Imperative thinking in Joy

Joy is a purely functional language, and yet it is often useful to think in imperative mode when writing Joy programs. This rsults from the fact that Joy is based on the composition of functions, and not on the application of functions. This was first made explicit by Billy Tanksley (2000) in his preamble to the mailing group concatenative:
http://groups.yahoo.com/group/concatenative

This note illustrates imperative thinking for five Joy programs. In the literature these are often written recursively. But they either are tail recursive or can be rewritten in a tail recursive form, possibly using accumulators. Consequently these programs can also be written in an imperative style without recursion but using loops. In this note the imperative version is used as the starting point which is then translated into purely functional Joy.

The first two programs are for computing the factorial and the Fibonacci functions. Both use the times combinator of Joy. The third and fourth program are for computing the greatest common divisor function gcd and the predicate for determining whether a number is prime. Both use the while combinator of Joy. The last program is a combinator for Newton's method of finding arguments for which a given function returns a zero value. The method works by starting with a guessed argument and improving it until it has the required magnitude. This Joy program also uses the while combinator. The method can also be used to compute inverses of functions, for example for finding cube-roots when given a cubing function.

All five programs were developed using corresponding Scheme programs in Abelson and Sussman (19??) as a guide.

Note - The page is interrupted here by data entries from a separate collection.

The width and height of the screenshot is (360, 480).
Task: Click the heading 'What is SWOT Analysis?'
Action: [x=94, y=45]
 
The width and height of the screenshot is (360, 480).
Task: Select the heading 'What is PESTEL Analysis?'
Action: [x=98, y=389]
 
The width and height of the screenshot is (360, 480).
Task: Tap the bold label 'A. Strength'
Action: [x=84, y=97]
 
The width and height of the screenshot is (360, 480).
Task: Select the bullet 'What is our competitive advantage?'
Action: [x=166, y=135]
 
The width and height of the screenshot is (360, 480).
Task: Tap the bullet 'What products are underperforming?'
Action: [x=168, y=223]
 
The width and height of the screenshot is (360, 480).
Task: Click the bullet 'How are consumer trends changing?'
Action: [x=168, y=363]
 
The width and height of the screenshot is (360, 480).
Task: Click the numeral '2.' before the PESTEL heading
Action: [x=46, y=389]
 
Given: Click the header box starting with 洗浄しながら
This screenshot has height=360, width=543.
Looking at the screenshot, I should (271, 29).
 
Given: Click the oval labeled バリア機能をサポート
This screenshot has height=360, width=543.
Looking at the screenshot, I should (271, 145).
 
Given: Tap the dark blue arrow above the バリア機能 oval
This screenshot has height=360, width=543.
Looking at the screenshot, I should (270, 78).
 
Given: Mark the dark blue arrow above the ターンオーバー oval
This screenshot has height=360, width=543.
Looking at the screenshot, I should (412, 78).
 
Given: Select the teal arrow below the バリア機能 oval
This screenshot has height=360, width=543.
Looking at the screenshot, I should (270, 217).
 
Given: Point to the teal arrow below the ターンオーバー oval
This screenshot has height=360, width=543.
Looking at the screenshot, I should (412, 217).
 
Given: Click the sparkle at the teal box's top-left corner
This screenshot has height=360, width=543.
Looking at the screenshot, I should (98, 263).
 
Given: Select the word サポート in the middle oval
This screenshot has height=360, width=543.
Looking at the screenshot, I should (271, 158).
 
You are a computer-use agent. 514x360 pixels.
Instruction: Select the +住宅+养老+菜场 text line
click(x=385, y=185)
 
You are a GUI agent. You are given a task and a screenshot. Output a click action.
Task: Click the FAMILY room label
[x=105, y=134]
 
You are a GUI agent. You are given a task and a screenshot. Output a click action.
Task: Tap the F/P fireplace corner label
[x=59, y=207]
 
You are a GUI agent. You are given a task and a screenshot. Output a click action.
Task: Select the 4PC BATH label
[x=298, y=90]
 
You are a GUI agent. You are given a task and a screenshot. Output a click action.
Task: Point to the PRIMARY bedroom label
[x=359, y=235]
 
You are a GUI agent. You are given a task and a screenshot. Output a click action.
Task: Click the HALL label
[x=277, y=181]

The times combinator for the factorial function

The factorial function is often given a recursive definition to illustrate either recursion in general or definitions in a particular language. But it is well known that recursion is not necessary, and that at least a "tail-recursive" variant is more efficient. For a given positive integer N, the factorial of N is just the product of the first N positive integers. The product of no numbers should be the identity element for multiplication, so the factorial of 0 is set to 1. Hence for any non-negative N the factorial can be computed by a simple imperative program (here in a fantasy language):


    factorial(N) =
	VAR P := 1
	VAR I
	FOR I := 1 TO N DO
	    P := P * I
        RETURN P

The upper limit N ensures that the body of the loop will be executed exactly N times. In addition, the FOR-loop will increment the variable I exactly as required. But we could do the incrementing explicitly:


    factorial(N) =
	VAR P := 1
	VAR I := 1
	N TIMES DO
	    P := P * I
	    I := I + 1
	RETURN P

To translate this into Joy, here is a first draft. The TIMES-loop will be executed by the times combinator of Joy. The body of the loop will need to be expressed in Joy, but we do that later. Before the loop there will need to be some initialisation corresponding to the imperative program. And after the loop there will need to be some finalisation corresponding to the RETURN.

    factorial  ==
	"initialise"
	[ "body of loop" ]
	times
	"finalise"

A call to the factorial function will be of the form

	N  factorial

where the N will have to be available for the times combinator. That means that the simulation initialisation of the two variables P and I will have to be below the N. In the imperative program both were initialised to 1. So below the parameter N there will need to be two further stack elements, both 1, that are pushed under the control of the dip combinator. Hence the initialisation is:

	[ 1 1 ]  dip

The body of the Joy loop has to do what the body of the imperative loop does:

	    P := P * I
	    I := I + 1

The counterpart of P has to be multiplied by the counterpart of I, but there has to be another copy of I available to be incremented by 1. So the body of the Joy loop has to start with a dup operator to make that copy. Then thecounterpart of P has to be multiplied by the original counterpart of I, and this has to occur below the new copy of the counterpart of I. That is easily done by the combination [*] dip. Finally, corresponding to the incrementing of I, the successor of the top element is taken. Hence the body of the Joy loop is

	dup  [*]  dip  succ

The loop is executed N times, and when that is done the imperative program returns P, whose counterpart is the second element from the top of the stack. So the finalisation of the Joy program is

pop

Putting the three pieces together, we have the definition

    factorial  ==
	[1 1] dip
	[ dup [*] dip succ ]
	times
	pop

This completes the Joy program. In the Joy library numlib.joy it is just a one-liner:

    fact == [1 1] dip [dup [*] dip succ] times pop;

The times combinator for the Fibonacci function

The Fibonacci function is also often given a recursive definition, generally just to test efficiency of an implementation because a non-recursive definition would be more efficient. The usual recursive definition is inefficient because the same values have to be computed many times over. The following is a design of a non-recursive version.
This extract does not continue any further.